» TASKS FOR THIS EXERCISE:
1. According to the battery eliminator tutorial, to what voltage range does the transformer step down the 120V AC mains voltage?
2. Pick up the battery eliminator tutorial after its final sentence and continue writing it.

» DOCUMENT EXCERPT:
##############################

Now you get the point. Battery eliminator simulate battery voltages, so that actual batteries do not have to be used.
In our device we are building, we won't do as many voltages as Elenco has. We will do 1.5V, 3V, 4.5V, 6V, 9V, and 12V. Later if you want, you can
add more voltages.
Components to Create a Battery Eliminator
- AC Plug
- 15-18V Transformer
- Full Wave Bridge Rectifier
- LM317 Voltage Regulator
- Heat Sink
- 2200μF electrolytic capacitor
- 100μF electrolytic capacitor
- Rotary Switch
- 240Ω Resistor
- 48Ω Resistor
- 336Ω Resistor
- 624Ω Resistor
- 912Ω Resistor
- 1488Ω Resistor (1.5KΩ is fine)
- 2064Ω Resistor (2KΩ is fine)
So the list above is all the components we need.
Battery Eliminator Schematic Diagram
Above are the parts needed to create a battery eliminator.
Below is the schematic for the battery eliminator, so that we can see how all the parts are connected and are brought
together:
We'll now go over each part of this circuit and go over the role each component plays, so that you can know how this circuit
works in its entirety.
AC Plug- The first part of the circuit is the AC plug. When we create a battery eliminator, it creates DC voltage from
the AC mains voltage from a wall outlet. To build a battery eliminator, purchase a 3-prong AC plug. It can also work with a two-prong AC
plug. But having a 3-prong plug is better because ground provides better against possible electric fires.
Transformer- After the AC plug, we need a step-down transformer. The tranformer's job is to take the 120V AC voltage from the mains
line and step it down to 15-18 volts.
This is because our battery eliminator will supply variable DC voltage of 1-20V. Therefore, we lower the very high voltage that we get from the mains outlet from the wall into a smaller voltage.
It must still exceed the voltage of the DC which we want to output. Since we want to create up to 20VDC variable voltage output, we need a transformer that converts the mains voltage to a voltage
that is higher than this 20V. A step-down transformer is a great device for lowering voltage from a mains AC voltage line.
Full-wave Rectifier- The next component we need in our circuit is a full-wave rectifier. The job of the full-wave rectifier is to take the AC voltage from the transformer and rectify it so that the voltage no longer goes through a negative cycle. With the rectifier, all of the voltage is rectified positive.
Below is the how the voltage looks before and after the full-wave rectifier:
You can see how all voltage waveforms are now above the positive line. This is called pulsating DC voltage. We will later add more components so that this can be a nearly perfectly smooth DC output, which is what is desired.
For more in-depth information about connecting full wave rectifiers, see
How to Connect a Full-wave Rectifier.
Smoothing Capacitor- The next component after the full-wave rectifier is the smoothing capacitor. The smoothing capacitor acts to smooth out fluctuations in a signal, so that there is less fluctuation. As you saw in the previous component, the rectifier creates pulsating DC signals. The smoothing capacitor, now, a 2200μF capacitor, acts to even out this pulsating fluctuations to create a smoother waveform.
The diagram below shows how the voltage waveform looks before and after the smoothing capacitor:
For more in-depth information about smoothing capacitors, see What is a Smoothing
Capacitor?.

##############################

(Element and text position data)
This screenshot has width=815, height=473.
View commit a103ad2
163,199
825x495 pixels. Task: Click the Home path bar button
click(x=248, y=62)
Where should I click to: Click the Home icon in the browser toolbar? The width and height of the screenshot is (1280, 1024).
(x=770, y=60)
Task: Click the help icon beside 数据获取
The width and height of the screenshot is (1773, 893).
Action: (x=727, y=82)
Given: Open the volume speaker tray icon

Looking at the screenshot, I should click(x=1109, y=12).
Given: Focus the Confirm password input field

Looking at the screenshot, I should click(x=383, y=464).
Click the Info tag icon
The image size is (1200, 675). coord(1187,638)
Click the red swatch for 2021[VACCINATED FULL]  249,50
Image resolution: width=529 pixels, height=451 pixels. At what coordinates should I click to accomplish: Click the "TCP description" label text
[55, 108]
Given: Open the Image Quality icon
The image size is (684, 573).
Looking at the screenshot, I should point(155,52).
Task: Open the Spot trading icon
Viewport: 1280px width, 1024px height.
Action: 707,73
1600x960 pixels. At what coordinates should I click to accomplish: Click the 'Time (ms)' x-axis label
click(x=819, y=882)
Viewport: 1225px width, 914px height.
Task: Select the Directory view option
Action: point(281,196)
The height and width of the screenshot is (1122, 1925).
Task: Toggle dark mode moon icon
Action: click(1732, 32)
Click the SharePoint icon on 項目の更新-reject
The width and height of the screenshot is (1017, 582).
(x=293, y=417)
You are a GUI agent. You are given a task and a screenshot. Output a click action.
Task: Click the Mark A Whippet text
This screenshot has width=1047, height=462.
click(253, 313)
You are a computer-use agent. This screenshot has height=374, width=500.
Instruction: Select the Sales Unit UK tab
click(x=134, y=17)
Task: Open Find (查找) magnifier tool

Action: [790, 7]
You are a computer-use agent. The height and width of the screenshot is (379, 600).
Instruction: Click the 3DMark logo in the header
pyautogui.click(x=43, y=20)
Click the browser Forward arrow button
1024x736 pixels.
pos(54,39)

##############################

» SET OF ANSWERS:
1. 15–18 volts

2.
LM317 Voltage Regulator- After the smoothing cap is the LM317 Voltage Regulator.
This regulator serves a twofold purpose. First, it serves to further smooth out the fluctuating signal, so that it's a perfectly smoothing DC signal.
A regulator is a device that "regulates" voltage so that a perfectly smoothing DC voltage is output.
Below is a diagram of a voltage waveform after both a smoothing capacitor and a voltage regulator:
The second purpose of the LM317 regulator, since it is an
adjustable voltage regulator, is to produce variable DC voltage as output. How we vary voltage is by flipping the rotary switch to the voltage we desire outputted.
Rotary Switch- We need a rotary switch so that we can connect to different resistances in the circuit. The different resistance values allow us to change the DC voltage which is output by the battery eliminator. The rotary switch allows us to switch between different voltages.
Since we are connecting between 6 different voltages, we need a 6-position rotary switch. If you can't find a 6-position one, then use one with more and then just leave those
empty terminals open, with nothing connected to them.
Resistors Connected to Rotary Switch- We attach resistors to the rotary switch, S1, to create different voltage outputs at each of the terminals of the switch. We use 48Ω, 336Ω, 624Ω, 912Ω, 1488Ω, and 2064Ω resistors. The reason we use these resistors is because the output voltage created by the LM317 voltage regulator is produced according to the formula, VOUT= 1.25V (1 + R2/R1). The recommended resistor value to use for R1 by the manufacturer is 240Ω. So this resistor value is fixed. To create different output voltages, we vary the value of resistor R2. By making R2 48Ω, we create 1.5V as output. By making the value 336Ω, we create 3V as output. By making the value 624Ω, we create 4.5V as output. By making the value 912Ω, we create 6V as output. By making the value 1488Ω, we create 9V as output. By making the value 2064Ω, we create 12V as output.
We realize that getting resistors of value 1488Ω and 2064Ω is difficult, so you can get use 1.5KΩ and 2KΩ as replacements to simplify the value.
Again, these resistance values are what create the various output voltages.
Heat sink- One thing we must do to the voltage regulator is attach a heat sink to it. This is vital for this application.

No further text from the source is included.